Our research group focuses on the intersection of mathematics and quantum chemistry, with a particular emphasis on fermionic many-body phenomena and the numerical methods used to simulate them. Due to the highly interdisciplinary nature of this field, we employ two distinct research philosophies:
Firstly, we use an applied mathematics approach that translates modern quantum chemistry methods into a mathematical framework, allowing for rigorous analysis from a numerical perspective.
Secondly, we adopt a computational mathematics approach to understand physical systems at the limits of computational complexity and to develop new numerical methods that extend these boundaries.

Applied Mathematics

While the underlying mathematical theory of the fermionic many-body problem is relatively well understood, solving its governing equation (the many-body Schrödinger equation) remains numerically intractable, presenting one of today's most formidable computational challenges. This difficulty arises from the seemingly irreducible complexity of real-world chemical systems, which causes naive approximations to fail dramatically. At the same time, brute-force approaches are computationally infeasible due to the problem's exponential scaling, known as the curse of dimensionality. Consequently, state-of-the-art numerical methods in quantum chemistry are sophisticated, highly developed procedures that go well beyond basic numerical analysis paradigms. These methods often comprise a series of nuanced ideas far removed from generic numerical recipes.

The number of approximative quantum chemistry methods that are at least somewhat mathematically understood is thus extremely small compared to the vast array of methods used in practice. Within our research group we aim to define and analyze electronic structure methods in a rigorous mathematical framework, bridging the gap between theoretical understanding and practical application. To that end employ techniques from differential geometry as well as algebraic geometry.

Computational Mathematics

The increase in computational power and the significant scientific advances of recent years have elevated computational chemistry, particularly quantum chemistry, to a central branch of modern chemistry. Today, quantum-chemical simulations are routinely conducted by thousands of researchers across chemistry and related fields, complementing and enhancing meticulous laboratory work. Key applications include the design of new compounds for sustainable energy, green catalysis, and nanomaterials. Over the past century, numerous approximate methods have been developed, with complexities ranging from high (such as density functional theory) to very high (such as configuration interaction). Consequently, there is an urgent need for numerical methods with reduced complexity to simulate ever-larger realistic systems.

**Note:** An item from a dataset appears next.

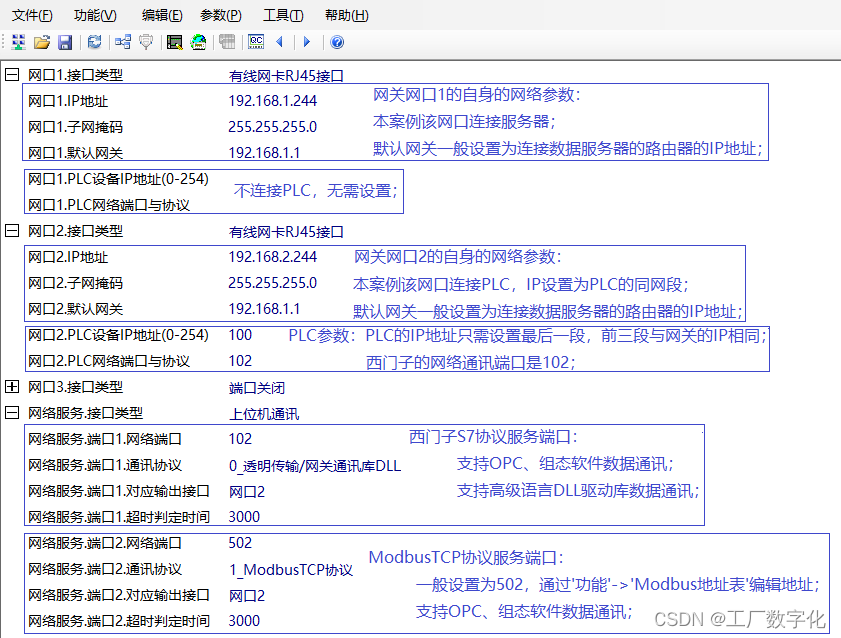Open the device monitor-edit toolbar icon
841x638 pixels.
tap(174, 42)
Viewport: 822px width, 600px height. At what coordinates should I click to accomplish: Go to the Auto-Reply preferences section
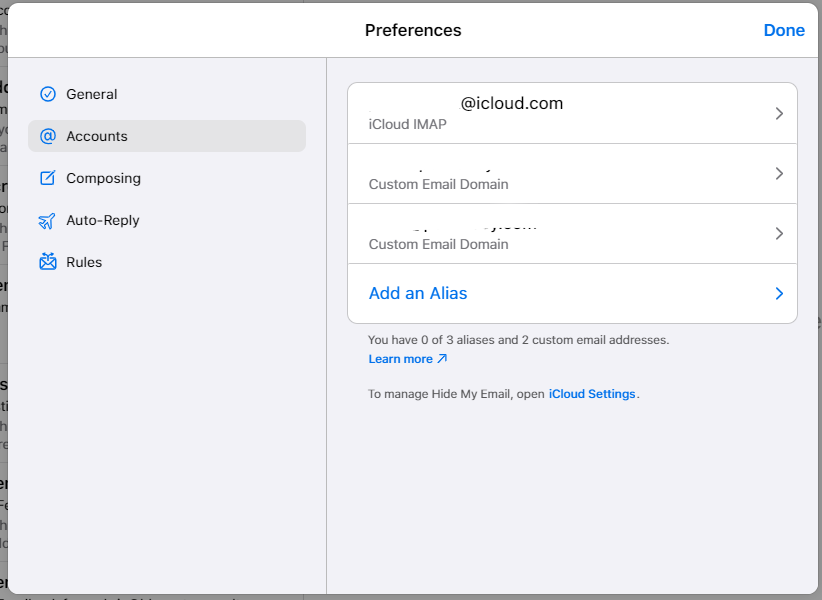point(103,220)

My research group has primarily focused on three high-accuracy numerical thursts:

Coupled-cluster theory

Coupled cluster (CC) theory is arguably one of the most widely used wavefunction methods in computational chemistry. It has played a revolutionary role in establishing a new level of accuracy in electronic structure calculations and quantum chemical simulations. Thirty years of active development have resulted in a variety of CC methods capable of achieving chemical accuracy (∼1 kcal/mol) in calculating the electronic correlation energy for chemical systems with up to hundreds of correlated electrons. Reliable geometry optimization, thermochemical and spectroscopic predictions, weak interaction modeling, and other theoretical problems can be accurately addressed using the existing CC framework.

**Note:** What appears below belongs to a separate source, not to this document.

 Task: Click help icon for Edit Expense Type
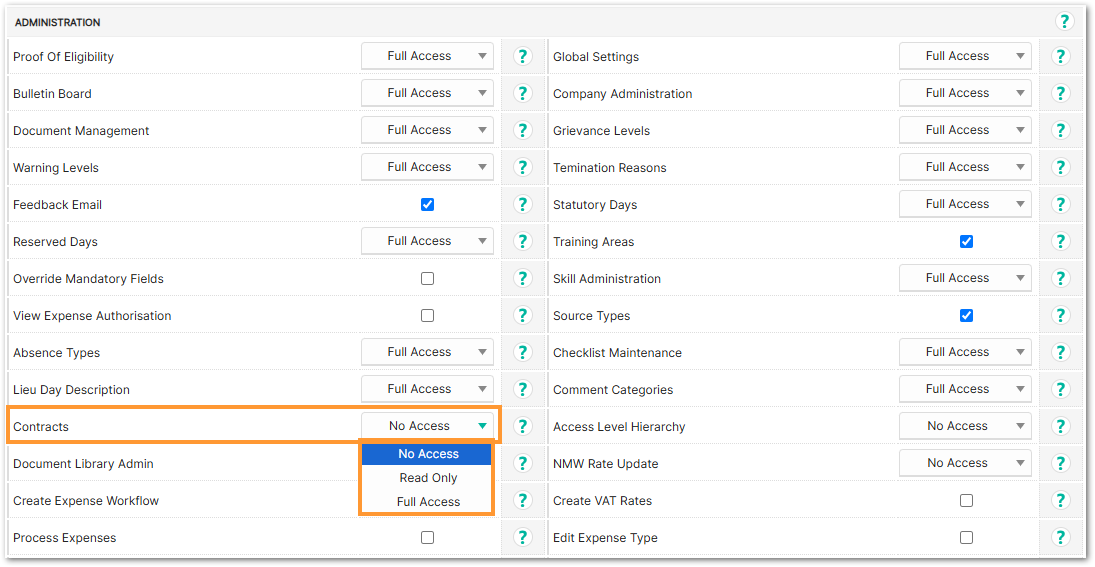tap(1061, 537)
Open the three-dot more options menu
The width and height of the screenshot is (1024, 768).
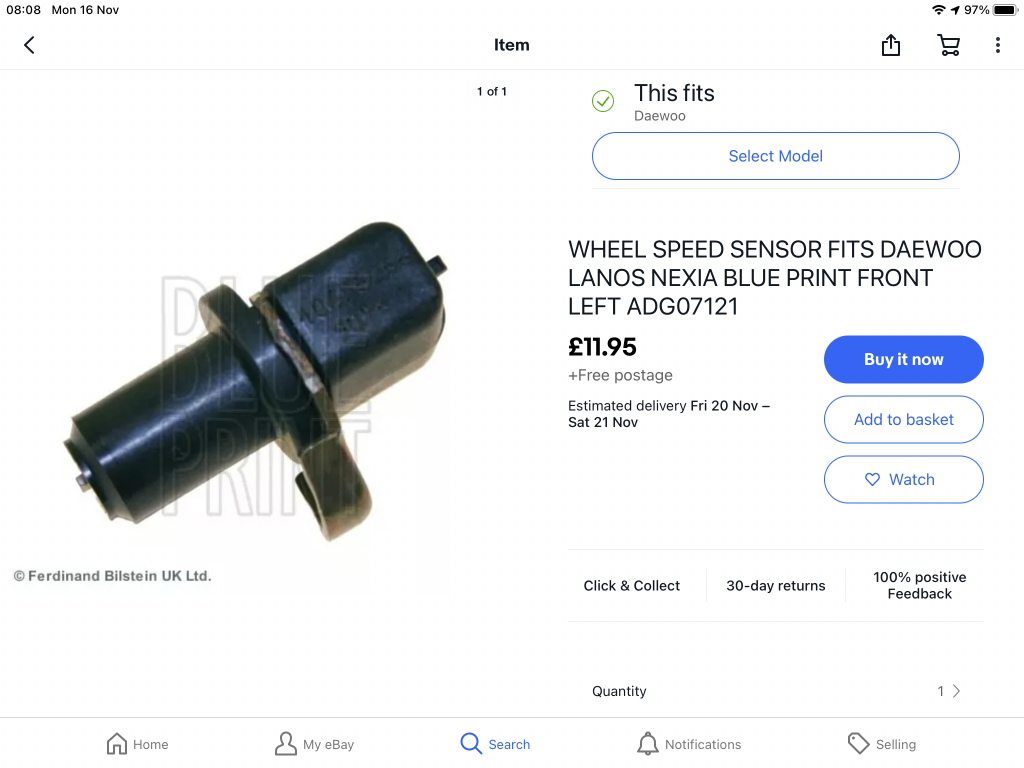click(x=997, y=45)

Density matrix embedding theory

Density matrix embedding theory (DMET) is a quantum embedding method designed to handle strong correlation effects in large quantum systems while maintaining reasonable computational costs. The underlying concept of DMET is that, in complex systems, the region of interest often constitutes only a small part of a much larger system. Therefore, it is natural to approach the problem by treating the system with two different levels of calculation: high-level calculations for the active regions of interest and low-level calculations for their respective environments. The results are then `joined' together to provide an accurate overall description.

Quantum computing

Quantum computing is an emerging field poised to revolutionize the way we handle complex high-dimensional computations that are ultimately intractable for classical computers. By leveraging the principles of quantum mechanics, quantum computing processes information in fundamentally new ways, opening new lines of research to explore innovative computational approaches. This is particularly transformative for solving high-dimensional eigenvalue problems, such as those arising in electronic structure calculations, enabling us to tackle previously unsolvable challenges in this domain.

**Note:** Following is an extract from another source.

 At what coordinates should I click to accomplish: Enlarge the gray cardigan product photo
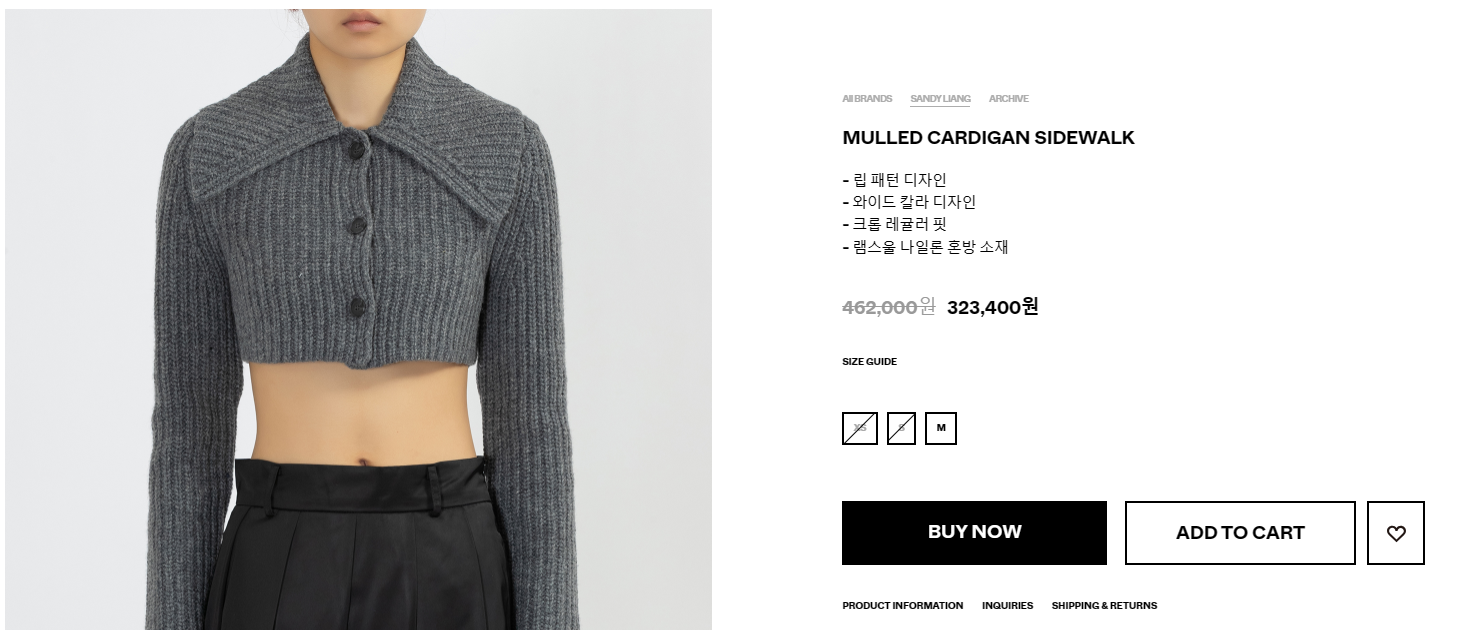point(358,319)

Our research involves creating advanced quantum algorithms that optimize these high-accuracy calculations, enabling more precise simulations of electronic structures. These algorithms are designed to be scalable, ensuring they can handle increasingly larger and more complex systems as quantum hardware continues to improve. As we push the boundaries of what is computationally feasible, we aim to bring about breakthroughs in quantum chemistry, materials science, and beyond, ultimately transforming how these fields approach simulation and problem-solving.